Mindset

Commuting Is Hell! My Trick for Making It Easier

September 23, 2016
Commuting

As with every other September, now that school is back in session there seems to be twice as much traffic on the streets. People are more anxious, they’re hurrying more, and they’re moodier. While the stress commuting to work places on our health (and the health of the environment) has been well-documented, as individuals we tend to overlook just how much it weighs on us and affects our overall happiness.

Commuting to work can feel like being trapped in one place.

How do you get to work? I currently have two options: 1) transit, which takes an hour; or 2) cycling, which takes 45 minutes. In warmer months I cycle – my preferred method – but in winter months I begrudgingly pack my bike away and switch to transit. Driving is out of the question for me because of the expense of it and because I really don’t need (or want) a car living in downtown Toronto – but for some there’s no other option but to drive.

Regardless of how we get to work, for most of us options for commuting are limited – which includes the option to not commute (aka, telecommute). Commuting is a burden we’re stuck with, but it’s not hopeless.

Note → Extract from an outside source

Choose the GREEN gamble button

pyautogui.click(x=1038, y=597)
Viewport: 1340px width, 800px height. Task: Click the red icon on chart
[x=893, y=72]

Escape Commuting Hell Using This One Simple Trick

To understand why commuting is so hard on us, it helps to step back and look at the bigger picture. It’s true that commuting can be hell because it’s time-consuming, expensive, frustrating, and dangerous – but there’s a more visceral reason commuting sucks so bad:

Commuting always “beats” us.

Consider the competitive mindset we fall into when we’re in traffic. When we think of leaving early to avoid the mad rush we say that we’re trying to “beat” traffic. When we see a traffic light changing ahead, or another vehicle slowing us down, or a guy trying to cut in, we compete with them to “win” something.

So what is it that we think we’re winning?

We think we’re winning back what commuting takes from us: our time, our money, our frustration, our safety. If I can get through that traffic light before it turns red, I’ve won. If I can beat the traffic before it gets heavy, I’ve won. If I can speed past the guy who just cut me off, I’ve won.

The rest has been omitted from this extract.